{Reference Type}: Journal Article
{Title}: STON2 variations are involved in synaptic dysfunction and schizophrenia-like behaviors by regulating Syt1 trafficking.
{Author}: Ma Y;Gao K;Sun X;Wang J;Yang Y;Wu J;Chai A;Yao L;Liu N;Yu H;Su Y;Lu T;Wang L;Yue W;Zhang X;Xu L;Zhang D;Li J;
{Journal}: Sci Bull (Beijing)
{Volume}: 69
{Issue}: 10
{Year}: 2024 May 30
{Factor}: 20.577
{DOI}: 10.1016/j.scib.2024.02.013
{Abstract}: Synaptic dysfunction is a core component of the pathophysiology of schizophrenia. However, the genetic risk factors and molecular mechanisms related to synaptic dysfunction are still not fully understood. The Stonin 2 (STON2) gene encodes a major adaptor for clathrin-mediated endocytosis (CME) of synaptic vesicles.
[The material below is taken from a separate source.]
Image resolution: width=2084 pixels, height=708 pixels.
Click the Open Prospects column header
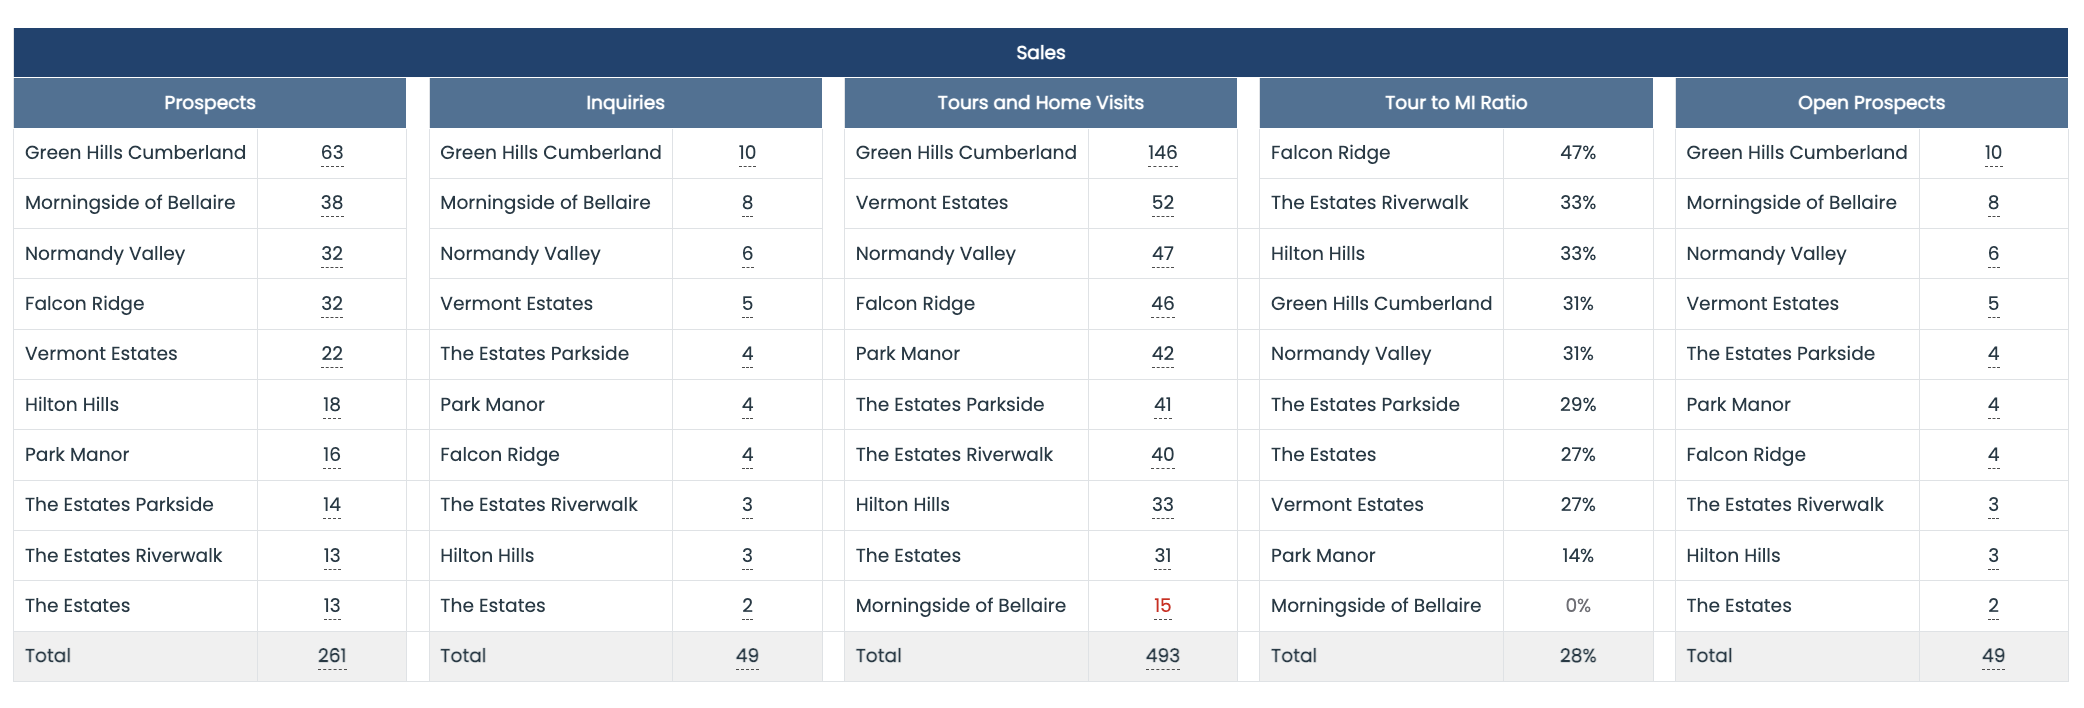[1871, 103]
In this study, we showed that the C-C (307Pro-851Ala) haplotype of STON2 increases the susceptibility to schizophrenia and examined whether STON2 variations cause schizophrenia-like behaviors through the regulation of CME. We found that schizophrenia-related STON2 variations led to protein dephosphorylation, which affected its interaction with synaptotagmin 1 (Syt1), a calcium sensor protein located in the presynaptic membrane that is critical for CME. STON2307Pro851Ala knockin mice exhibited deficits in synaptic transmission, short-term plasticity, and schizophrenia-like behaviors. Moreover, among seven antipsychotic drugs, patients with the C-C (307Pro-851Ala) haplotype responded better to haloperidol than did the T-A (307Ser-851Ser) carriers. The recovery of deficits in Syt1 sorting and synaptic transmission by acute administration of haloperidol effectively improved schizophrenia-like behaviors in STON2307Pro851Ala knockin mice. Our findings demonstrated the effect of schizophrenia-related STON2 variations on synaptic dysfunction through the regulation of CME, which might be attractive therapeutic targets for treating schizophrenia-like phenotypes.